# microwaving bacon



## Mark Evans (4 Nov 2008)

i remember marco piere white saying he microwaves bacon! i just tried it and its amazing. 60 seconds, done! beautiful


----------



## Joecoral (4 Nov 2008)

my girlfriend does it too. never even heard of it being done that way till i met her
I still prefer to grill it, personally


----------



## JamesM (4 Nov 2008)

Raw is where its at


----------



## Mark Evans (4 Nov 2008)

JAmesM said:
			
		

> Raw is where its at



 MANIMAL


----------



## Steve Smith (4 Nov 2008)

Used to do this to make a quick breakfast in the mornings.  Not as good as grilled, but adequate to get you going


----------



## Behold (4 Nov 2008)

Is this for human or fish eating? if for fish I take it pure non smoked......


----------



## Mark Evans (4 Nov 2008)

Behold said:
			
		

> Is this for human or fish eating? if for fish I take it pure non smoked......



human,

 if its good enough for the best chef in the world, then its good enough for moi


----------



## aaronnorth (5 Nov 2008)

cool, does it taste ok?


----------



## Joecoral (5 Nov 2008)

tastes exactly the same, just not quite as crispy as grilling/frying


----------



## a1Matt (5 Nov 2008)

Mircowave bacon is not too my liking, but each to their own.

Crispy bacon done in the oven and you put the bacon in a cold tray with a cold oven, then turn the heat on but not too high.
The fat releases slower, and is 'cooked off', so the bacon doesn't sit in it, then it crisps up nicely.

mmmmmmmmmmmmmmmmmm, tasty and delicious.

I can't be ass*d with the waiting time usually though, so grill is still my fave method.

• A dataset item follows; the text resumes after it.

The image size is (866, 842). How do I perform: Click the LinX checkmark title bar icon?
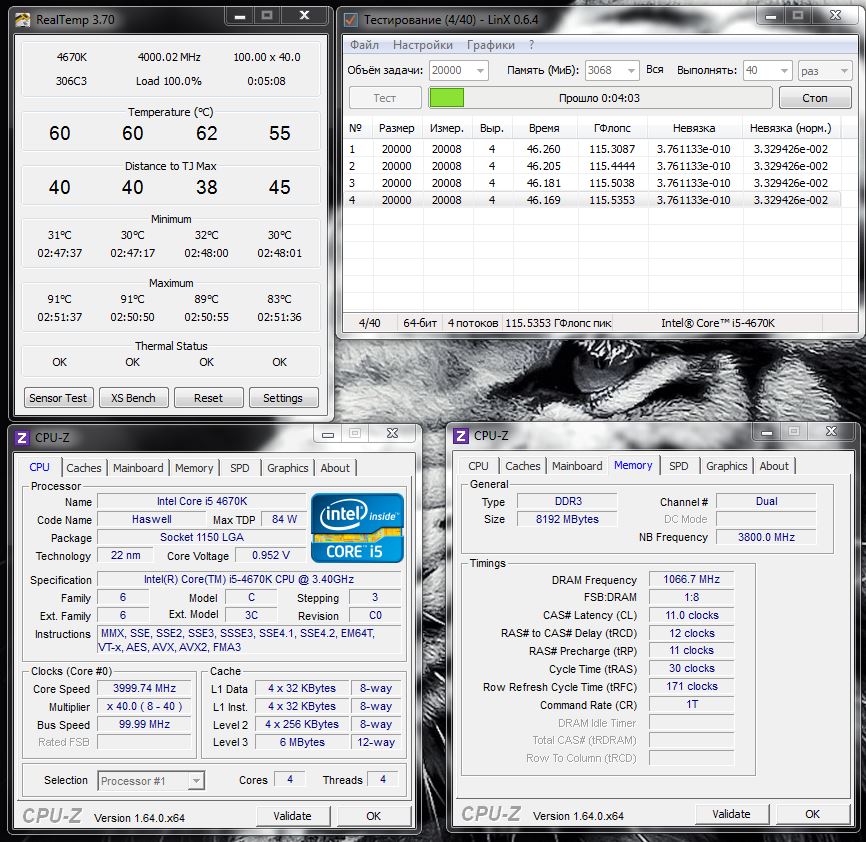tap(351, 19)

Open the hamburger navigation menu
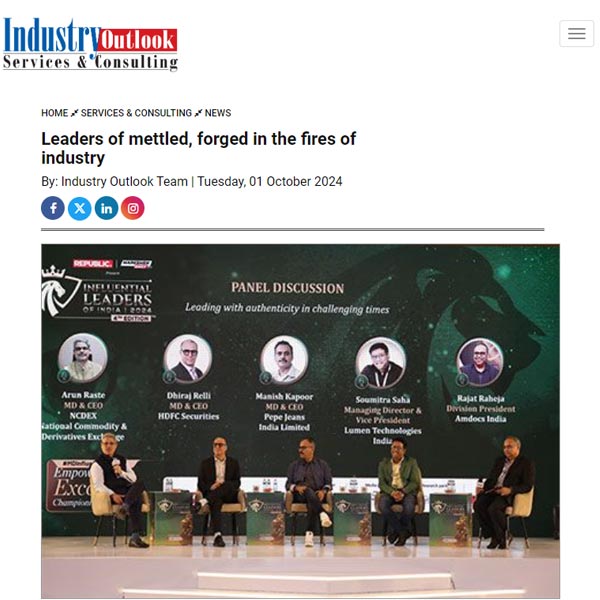576,34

I do love my bacon. and sausages. fresh from the butchers only though (and I get it free most weeks in return for fixing his PC   )

Sometimes at work I drive everyone mad by talking about food all day long


----------



## PM (5 Nov 2008)

well I have a George Foreman Lean Mean Fat Reducing Grilling Machine!


----------



## Garuf (6 Nov 2008)

My brother has one of those, he leaves the fat to cool then uses it as butter, is a beautiful thing.


----------



## Thomas McMillan (6 Nov 2008)

^ Yuckkkk

I didn't know you could microwave Bacon...have to try it! A minute yeah? That's my breakfast sorted!


----------



## Joecoral (6 Nov 2008)

Garuf said:
			
		

> My brother has one of those, he leaves the fat to cool then uses it as butter, is a beautiful thing.



kind of defeats the point lol!


----------



## Garuf (6 Nov 2008)

That's what's so magic about it. He's a mechanic... You get the idea.


----------



## YzemaN (14 Nov 2008)

Thanks everyone. Now I'm REALLY hungry...


----------